Records from a data source:
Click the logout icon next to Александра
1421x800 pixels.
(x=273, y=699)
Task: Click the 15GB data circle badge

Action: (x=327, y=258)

PROBLEM REQUIREMENTS:
Output all entries again exactly; no line may be altered.

OUTPUT FOR THIS TASK:
Click the logout icon next to Александра
1421x800 pixels.
(x=273, y=699)
Task: Click the 15GB data circle badge

Action: (x=327, y=258)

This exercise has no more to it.